Wir sind bestrebt, Forschung im Dienste der Gesellschaft zu machen, was sich am besten mit dem Begriff «Science to Policy» umschreiben lässt. Wir stellen Behörden Erkenntnisse als Entscheidungsgrundlage zur Verfügung. Ein gutes Beispiel sind die Schulen. Aufgrund dieser Forschungsresultate konnte vermieden werden, dass Schulen in der zweiten und auch dritten Welle generell wieder geschlossen werden mussten. Da konnte die Wissenschaft fundiert zu diesem Entscheid beitragen, während Deutschland, Frankreich oder Österreich andere Wege gegangen sind.
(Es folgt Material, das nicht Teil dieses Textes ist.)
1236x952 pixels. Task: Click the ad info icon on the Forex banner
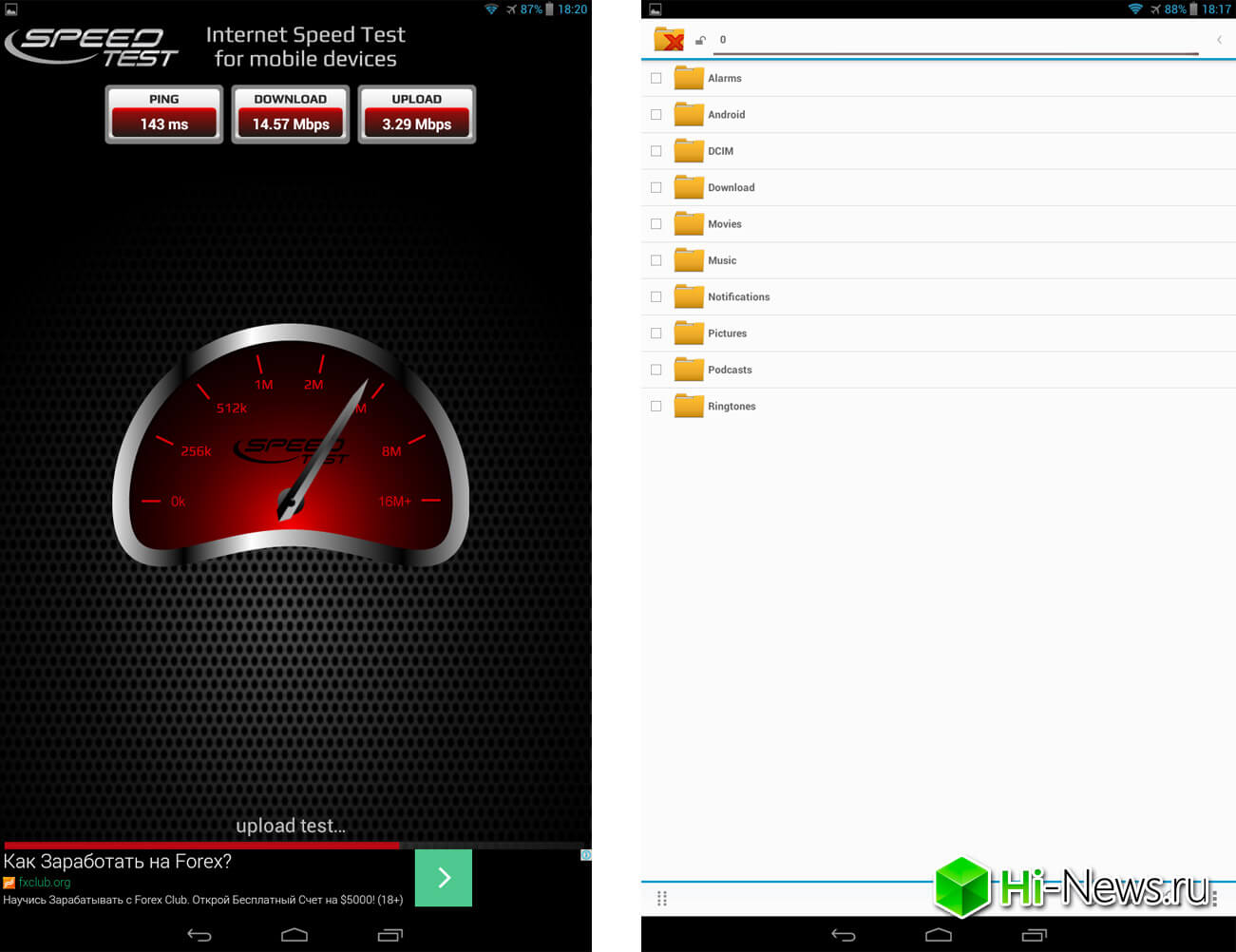(x=586, y=855)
Also ist neben testen, testen, testen vor allem auch Daten sammeln, Daten sammeln, Daten sammeln sehr wichtig?

Es braucht stimmige Daten, die man gut interpretieren kann, die entscheidend sind für Öffnungskonzepte in den verschiedenen Branchen. Beim Reisen ist es besonders wichtig, wie es in den Flugzeugen oder an den Flughäfen ausschaut. Öffnen wir mit Hilfe eines Bauchentscheids oder schaffen wir gute Entscheidungsgrundlagen. Wir sind eines der wenigen Länder, die solche Entscheidungsgrundlagen haben. Aber mit Sammeln allein ist es nicht getan, wir müssen dann mit den Daten auch etwas Sinnvolles machen.

Jetzt können Sie sich auch wieder mehr Ihrem Zentrum für Reisemedizin zuwenden.

Vor Covid-19 waren es bis zu 20’000 «Patienten» pro Jahr, die wir reisemedizinisch betreut hatten. Ganz geschlossen war das Zentrum aber nie. Es gab und gibt auch in der Pandemie immer wieder Gründe, um zu reisen. Jetzt zieht es wieder an. Ausgehend von einem Minimalbestand sind wir jetzt schon wieder daran, gewisse Bereiche hochzufahren. Ich kann mir gut vorstellen, dass es im Sommer wieder richtig anziehen wird.

Wenn’s bei Ihnen wieder anzieht dürfte das auch bei der Reisebranche der Fall sein.

Auf jeden Fall. Unsere Kunden sind nicht diejenigen, die Campingferien in den Vogesen machen – auch wenn es dort sehr schön ist.

Wann wird es wieder normal sein, oder was ist nach der Pandemie wieder normal?

Wenn jemand das Gefühl hat, dass alles so sein wird wie vor Corona, dann wird er sich sehr wahrscheinlich – hoffentlich – täuschen. In den kommenden Jahren werden wir lernen, mit dem Virus zu leben wie mit einem domestizierten Tier. Es wird unser Haustier und wir werden uns immer wieder mal mit einer Variante anstecken, was uns aber nicht mehr viel ausmachen wird, denn wir sind grundgeimpft. Man wird auch nachimpfen.

Wir bereiten uns jetzt auf eine dritte Impfung vor, die auf Mutationen adaptiert sein wird. Dies ist eine Art Auffrischimpfung. Im Alltag werden wir nicht mehr gross beeinträchtigt sein. In diesem Sinn kann man von einer gewissen Normalität sprechen. Und das «hoffentlich» im ersten Satz gibt der Hoffnung Ausdruck, dass wir als Gesellschaft für uns alle doch etwas mitnehmen, sei es zu Hause oder auf Reisen, und damit meine ich den Sinn für globale Verantwortung.